> [INSTRUCTIONS FOR THE TASK]
The required output is the line containing "Click the Incentive icon in sidebar" followed by each line through the end of the data below, repeated exactly and with nothing added.

> [DATASET EXTRACT]
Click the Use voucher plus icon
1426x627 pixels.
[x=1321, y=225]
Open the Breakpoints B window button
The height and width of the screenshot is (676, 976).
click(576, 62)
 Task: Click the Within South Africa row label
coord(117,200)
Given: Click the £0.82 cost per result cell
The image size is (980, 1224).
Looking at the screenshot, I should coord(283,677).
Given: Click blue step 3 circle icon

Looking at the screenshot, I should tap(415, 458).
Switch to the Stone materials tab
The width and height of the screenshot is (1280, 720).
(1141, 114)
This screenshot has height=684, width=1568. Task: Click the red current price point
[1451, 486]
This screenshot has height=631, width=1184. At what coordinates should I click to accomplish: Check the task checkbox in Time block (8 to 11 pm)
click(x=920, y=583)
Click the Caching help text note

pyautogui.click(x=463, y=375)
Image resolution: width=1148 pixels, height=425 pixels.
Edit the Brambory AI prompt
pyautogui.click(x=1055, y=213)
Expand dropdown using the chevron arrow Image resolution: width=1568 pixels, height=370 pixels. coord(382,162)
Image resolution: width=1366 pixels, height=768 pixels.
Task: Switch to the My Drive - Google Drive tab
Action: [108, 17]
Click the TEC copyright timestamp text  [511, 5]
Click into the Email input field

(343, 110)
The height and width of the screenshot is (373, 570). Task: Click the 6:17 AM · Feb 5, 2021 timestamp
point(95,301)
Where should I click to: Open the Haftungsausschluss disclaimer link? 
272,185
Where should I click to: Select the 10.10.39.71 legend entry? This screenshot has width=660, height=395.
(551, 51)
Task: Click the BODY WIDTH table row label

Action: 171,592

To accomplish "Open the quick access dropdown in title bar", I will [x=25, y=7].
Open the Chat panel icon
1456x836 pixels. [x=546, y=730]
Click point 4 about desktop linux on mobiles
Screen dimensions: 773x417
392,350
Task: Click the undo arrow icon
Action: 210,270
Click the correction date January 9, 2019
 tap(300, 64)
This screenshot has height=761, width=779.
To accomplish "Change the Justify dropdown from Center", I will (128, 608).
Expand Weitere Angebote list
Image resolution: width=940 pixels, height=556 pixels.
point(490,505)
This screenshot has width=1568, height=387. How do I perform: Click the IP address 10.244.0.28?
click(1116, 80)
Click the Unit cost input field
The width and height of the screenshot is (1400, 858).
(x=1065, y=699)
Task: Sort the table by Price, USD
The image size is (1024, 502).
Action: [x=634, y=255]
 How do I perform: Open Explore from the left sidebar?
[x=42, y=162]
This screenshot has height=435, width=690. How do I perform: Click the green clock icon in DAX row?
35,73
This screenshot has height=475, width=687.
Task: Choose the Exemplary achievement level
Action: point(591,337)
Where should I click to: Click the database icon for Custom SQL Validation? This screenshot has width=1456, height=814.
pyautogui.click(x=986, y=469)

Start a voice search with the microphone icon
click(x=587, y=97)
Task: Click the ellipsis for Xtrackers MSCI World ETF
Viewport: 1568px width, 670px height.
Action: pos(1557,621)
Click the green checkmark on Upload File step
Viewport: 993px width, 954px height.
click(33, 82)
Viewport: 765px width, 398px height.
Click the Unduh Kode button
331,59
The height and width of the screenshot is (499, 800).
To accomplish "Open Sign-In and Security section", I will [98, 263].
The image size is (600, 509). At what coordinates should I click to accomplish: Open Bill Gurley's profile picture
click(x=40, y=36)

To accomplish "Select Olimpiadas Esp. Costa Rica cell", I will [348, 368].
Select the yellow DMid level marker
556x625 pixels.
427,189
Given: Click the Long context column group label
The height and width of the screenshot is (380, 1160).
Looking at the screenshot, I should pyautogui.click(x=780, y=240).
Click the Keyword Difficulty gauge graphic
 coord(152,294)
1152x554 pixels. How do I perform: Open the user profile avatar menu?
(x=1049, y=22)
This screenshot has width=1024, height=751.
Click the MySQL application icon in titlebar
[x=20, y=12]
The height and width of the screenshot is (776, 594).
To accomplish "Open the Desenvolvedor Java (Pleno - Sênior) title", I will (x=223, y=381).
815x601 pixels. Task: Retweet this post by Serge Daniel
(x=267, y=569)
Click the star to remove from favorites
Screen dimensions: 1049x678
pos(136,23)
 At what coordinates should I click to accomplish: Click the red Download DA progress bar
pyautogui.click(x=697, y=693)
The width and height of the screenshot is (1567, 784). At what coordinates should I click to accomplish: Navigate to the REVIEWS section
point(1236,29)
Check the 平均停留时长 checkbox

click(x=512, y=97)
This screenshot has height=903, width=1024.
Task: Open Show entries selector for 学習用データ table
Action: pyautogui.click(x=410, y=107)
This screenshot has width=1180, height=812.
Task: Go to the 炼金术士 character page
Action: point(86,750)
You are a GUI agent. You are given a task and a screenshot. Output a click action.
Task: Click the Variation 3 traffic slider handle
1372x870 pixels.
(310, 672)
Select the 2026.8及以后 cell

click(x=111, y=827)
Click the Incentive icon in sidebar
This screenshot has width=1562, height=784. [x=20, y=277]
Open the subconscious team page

> [RESULT BELOW]
Click the Incentive icon in sidebar
This screenshot has width=1562, height=784. [x=20, y=277]
Open the subconscious team page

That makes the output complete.